Extraction and cultivation of samples from permafrost

Methods of sampling, storage, transportation and control were chosen, and specialized tests were performed, to make sure that the microorganisms found in samples were indigenous and not contaminants. The cores (diameter 5–10 cm, length 15–30 cm) were collected using a dry drilling technique developed specifically for microbiological studies of permafrost [41,42]. The dry drilling and sampling prevent down-hole contamination caused by drilling fluids.

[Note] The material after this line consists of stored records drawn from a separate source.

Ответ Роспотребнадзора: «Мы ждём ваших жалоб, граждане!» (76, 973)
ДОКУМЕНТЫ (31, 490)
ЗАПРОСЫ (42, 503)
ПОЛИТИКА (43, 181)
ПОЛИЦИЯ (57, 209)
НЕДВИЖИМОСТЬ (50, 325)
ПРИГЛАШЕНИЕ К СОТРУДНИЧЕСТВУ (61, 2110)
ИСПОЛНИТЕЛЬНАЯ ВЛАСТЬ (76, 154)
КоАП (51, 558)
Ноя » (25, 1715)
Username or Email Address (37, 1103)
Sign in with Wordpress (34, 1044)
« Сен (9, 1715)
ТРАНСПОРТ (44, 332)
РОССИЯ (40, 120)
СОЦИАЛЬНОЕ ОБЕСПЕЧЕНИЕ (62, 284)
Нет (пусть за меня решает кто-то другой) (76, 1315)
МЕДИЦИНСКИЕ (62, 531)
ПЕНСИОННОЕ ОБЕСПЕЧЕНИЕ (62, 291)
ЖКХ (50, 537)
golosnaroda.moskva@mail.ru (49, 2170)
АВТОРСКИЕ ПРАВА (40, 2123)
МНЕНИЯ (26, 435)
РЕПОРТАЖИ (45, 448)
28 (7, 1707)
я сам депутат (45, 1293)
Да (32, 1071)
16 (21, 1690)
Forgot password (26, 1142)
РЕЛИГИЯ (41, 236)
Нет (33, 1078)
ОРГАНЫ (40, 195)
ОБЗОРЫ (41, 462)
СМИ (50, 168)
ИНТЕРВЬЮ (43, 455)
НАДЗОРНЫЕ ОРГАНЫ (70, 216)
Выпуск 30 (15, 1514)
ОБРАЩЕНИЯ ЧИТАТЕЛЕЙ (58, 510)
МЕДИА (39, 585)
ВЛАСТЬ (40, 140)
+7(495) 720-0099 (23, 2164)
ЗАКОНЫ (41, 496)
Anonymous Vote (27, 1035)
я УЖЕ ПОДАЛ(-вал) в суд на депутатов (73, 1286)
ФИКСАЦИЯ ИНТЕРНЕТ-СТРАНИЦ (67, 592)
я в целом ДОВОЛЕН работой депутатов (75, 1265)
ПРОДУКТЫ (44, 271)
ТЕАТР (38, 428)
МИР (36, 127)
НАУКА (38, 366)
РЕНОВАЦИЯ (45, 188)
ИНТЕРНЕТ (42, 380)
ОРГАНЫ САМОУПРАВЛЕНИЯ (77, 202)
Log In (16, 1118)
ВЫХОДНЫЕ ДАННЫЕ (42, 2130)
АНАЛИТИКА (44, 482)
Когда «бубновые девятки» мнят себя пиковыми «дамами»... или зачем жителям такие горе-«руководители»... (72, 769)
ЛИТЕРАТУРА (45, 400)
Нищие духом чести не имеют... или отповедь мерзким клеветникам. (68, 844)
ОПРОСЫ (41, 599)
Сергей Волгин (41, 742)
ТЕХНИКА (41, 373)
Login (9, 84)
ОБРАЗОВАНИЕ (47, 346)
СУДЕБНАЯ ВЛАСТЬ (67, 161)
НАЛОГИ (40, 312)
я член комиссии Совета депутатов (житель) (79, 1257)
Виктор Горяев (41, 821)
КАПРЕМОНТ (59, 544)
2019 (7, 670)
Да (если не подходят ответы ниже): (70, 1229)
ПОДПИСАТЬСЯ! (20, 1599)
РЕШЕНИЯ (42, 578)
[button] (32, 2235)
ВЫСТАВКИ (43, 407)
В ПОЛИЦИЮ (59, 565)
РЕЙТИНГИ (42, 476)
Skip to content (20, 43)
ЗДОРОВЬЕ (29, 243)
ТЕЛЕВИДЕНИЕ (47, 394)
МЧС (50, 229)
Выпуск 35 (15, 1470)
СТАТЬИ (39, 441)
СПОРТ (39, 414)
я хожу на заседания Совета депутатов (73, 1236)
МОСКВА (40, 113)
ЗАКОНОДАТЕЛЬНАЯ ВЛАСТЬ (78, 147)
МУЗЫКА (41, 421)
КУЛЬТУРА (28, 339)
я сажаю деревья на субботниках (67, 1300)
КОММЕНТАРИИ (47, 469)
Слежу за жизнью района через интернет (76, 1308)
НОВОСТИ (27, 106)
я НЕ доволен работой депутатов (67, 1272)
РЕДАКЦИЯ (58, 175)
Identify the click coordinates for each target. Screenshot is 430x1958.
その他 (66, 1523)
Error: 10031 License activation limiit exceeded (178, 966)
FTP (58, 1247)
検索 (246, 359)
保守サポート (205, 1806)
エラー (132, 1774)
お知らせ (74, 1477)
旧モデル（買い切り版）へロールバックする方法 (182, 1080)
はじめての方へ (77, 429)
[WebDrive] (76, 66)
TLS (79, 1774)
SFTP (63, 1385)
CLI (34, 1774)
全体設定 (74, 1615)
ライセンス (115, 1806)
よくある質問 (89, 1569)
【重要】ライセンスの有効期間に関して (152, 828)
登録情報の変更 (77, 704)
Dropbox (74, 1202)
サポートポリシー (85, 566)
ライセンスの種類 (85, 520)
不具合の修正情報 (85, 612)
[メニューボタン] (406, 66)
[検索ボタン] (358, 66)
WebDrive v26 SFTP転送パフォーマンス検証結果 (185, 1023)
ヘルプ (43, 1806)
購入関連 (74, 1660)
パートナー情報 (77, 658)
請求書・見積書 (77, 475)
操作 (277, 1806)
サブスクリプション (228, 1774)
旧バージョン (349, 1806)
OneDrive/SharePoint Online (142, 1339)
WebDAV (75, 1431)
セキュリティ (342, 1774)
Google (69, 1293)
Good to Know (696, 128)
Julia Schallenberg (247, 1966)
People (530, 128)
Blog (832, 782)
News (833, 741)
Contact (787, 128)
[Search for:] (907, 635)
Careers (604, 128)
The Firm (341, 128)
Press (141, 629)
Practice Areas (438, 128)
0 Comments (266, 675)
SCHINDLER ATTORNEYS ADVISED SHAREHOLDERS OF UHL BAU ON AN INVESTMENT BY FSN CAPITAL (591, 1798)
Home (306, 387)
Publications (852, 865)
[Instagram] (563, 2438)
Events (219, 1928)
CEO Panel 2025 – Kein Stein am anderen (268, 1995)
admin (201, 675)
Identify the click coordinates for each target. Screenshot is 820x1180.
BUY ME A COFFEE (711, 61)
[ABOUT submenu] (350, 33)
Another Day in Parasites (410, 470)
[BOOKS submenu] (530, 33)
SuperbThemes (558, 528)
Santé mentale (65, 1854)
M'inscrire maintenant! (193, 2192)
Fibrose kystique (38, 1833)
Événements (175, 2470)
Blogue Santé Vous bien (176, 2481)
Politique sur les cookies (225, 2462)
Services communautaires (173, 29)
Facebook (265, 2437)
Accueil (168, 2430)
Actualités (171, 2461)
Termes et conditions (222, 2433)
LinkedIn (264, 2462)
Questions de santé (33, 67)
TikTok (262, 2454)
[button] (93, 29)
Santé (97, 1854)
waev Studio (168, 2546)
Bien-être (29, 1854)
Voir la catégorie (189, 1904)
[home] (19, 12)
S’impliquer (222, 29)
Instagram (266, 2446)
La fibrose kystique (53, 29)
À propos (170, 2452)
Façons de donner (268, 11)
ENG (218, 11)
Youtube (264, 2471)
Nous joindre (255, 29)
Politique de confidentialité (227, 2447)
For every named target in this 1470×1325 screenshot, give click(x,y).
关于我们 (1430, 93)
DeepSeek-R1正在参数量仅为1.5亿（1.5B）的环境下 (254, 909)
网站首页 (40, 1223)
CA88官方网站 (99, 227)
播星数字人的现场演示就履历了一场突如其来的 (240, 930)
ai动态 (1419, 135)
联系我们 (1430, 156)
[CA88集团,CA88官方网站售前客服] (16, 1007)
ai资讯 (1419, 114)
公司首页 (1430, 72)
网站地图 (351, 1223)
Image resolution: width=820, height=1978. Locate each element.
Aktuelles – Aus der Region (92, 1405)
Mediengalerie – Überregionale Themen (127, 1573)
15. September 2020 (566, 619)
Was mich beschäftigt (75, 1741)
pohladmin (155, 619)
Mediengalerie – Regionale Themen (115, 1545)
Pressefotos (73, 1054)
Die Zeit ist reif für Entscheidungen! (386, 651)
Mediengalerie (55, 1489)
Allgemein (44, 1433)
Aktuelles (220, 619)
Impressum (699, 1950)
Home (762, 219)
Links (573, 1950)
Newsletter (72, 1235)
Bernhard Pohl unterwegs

The sampling is achieved by dry shaving of the core back to native ice-cemented sediment. Possible contamination during the drilling was monitored by several tests. Previous studies have employed fluidless drilling techniques combined with an exogenous bacterial tracer such as a pure culture of Serratia marcescens. In tests using the isolation techniques, S. marcescens bacteria were found only on the surface of the frozen sample, never inside the frozen cores [42].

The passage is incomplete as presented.